I listened to two very useful 'podcast' type videos today that are paradigm-changing. To me, paradigm-changing encounters and events are rare, and I've had two of them today:

"Tinder Myths Debunked: Online Dating Revisited" by Prof. Sam Vaknin
https://www.youtube.com/watch?v=RhRS3Ziv8xg
This video has two dozen references about the uses of dating apps, and varying success rates between men and women.
In short:
* Tinder and online dating sites aren't used as hookup sites. More relationships form from the rare encounters which occur on Tinder than do hookups.
* More than half of Tinder's users have not had a single hookup or sexual encounter from using Tinder. A large proportion haven't even met off the site.
* Men have a 0.6% success rate on Tinder. A small portion of swipes lead to matches. A small proportion of matches lead to messages. Smaller even for dates. About a third of dates lead to a hookup, and many hookups lead to relationships
* Both men and women derive entertainment from swiping more than they use it for intentional dating or even hooking up.
* Straight men get more matches from other men than they do women.
* There's a tendency in using dating apps towards narcissism and psychopathy.
* Manosphere types confound narcissist and psychopath types with 'alpha males', when anthropologists have found AM's to be the facilitator, the broker, the 'healer-in-chief'.
* Women tend to seek out men of lower status - the "betas" - for both short-term and long-term relationships.
* You have a higher proportion of success in hooking up by meeting someone at a library or a grocery store. (i.e., go touch grass, losers). Much higher if you go to a bar or a club.

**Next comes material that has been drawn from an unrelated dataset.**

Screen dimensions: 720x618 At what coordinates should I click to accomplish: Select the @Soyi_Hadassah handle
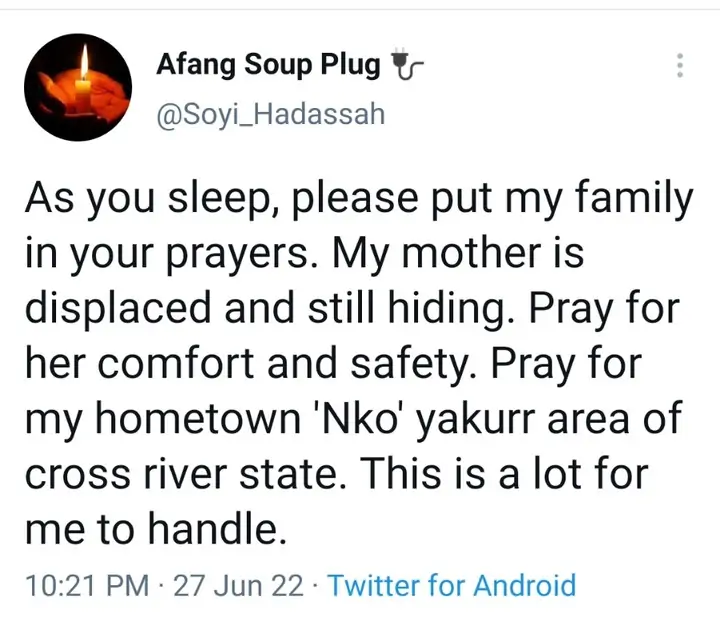270,116
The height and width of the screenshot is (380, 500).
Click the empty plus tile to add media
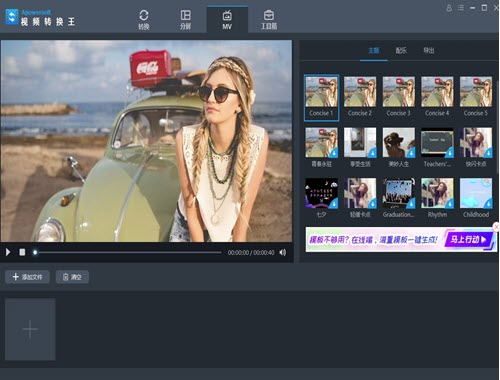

I would attribute about 10 of my relationships to online dating, so I'm in a rare minority who've had some form of success from a tool that's built to fail. Obviously, I expect women to 'succeed' more than men, but they aren't capitalizing on it to hookup or enter relationships.

This reframes a lot of my experiences on dating apps, where I thought that I was repelling women or scaring them away in some sense. So much ghosting and non-responses from women.

Second, is this interview from an entrepreneur/influencer named 'Brute de Force':
Man2Man: Brute De Force & The Art of Going All-In
https://www.youtube.com/watch?v=TWCVh2h0w-0
The guy is balls-to-the-wall, but he's motivational in his odd sense. 
Telling us to throw ourselves into the path we know we must follow.
How asking for advice is secretly hoping to be taken off course.
How even positive habits like the gym can be a disguise and a convenient time-waster from your purpose.
How we live in eternal preparation for an event that could never happen as a result of your own efforts.
Makes me realize just how much unconscious incongruity the average person lives under.

In my Maverick journey, it feels like certain chains have been lifted, but I am not pulled terribly hard in any direction. Much more distracted and distractible, but I know at least the next couple of steps to take, so I will take them.
Day 128,

My speech patterns are different, and people are responding as such.
I'm binging on the 'Brute de Force' content; he's talking about a relentless drive towards getting wins in real life situations.
I want that, but don't strictly know how without doing a bunch of random things that deviate from my existing goals.

Something that he's said is that men pursue goals that they don't really want, so that they are not disappointed if it falls through.
They will do anything but go "all in" towards the things they actually want, because it will hurt if they fail.
I will need to take inventory of the goals I actually want to achieve, and not their proxies - the consolation prizes.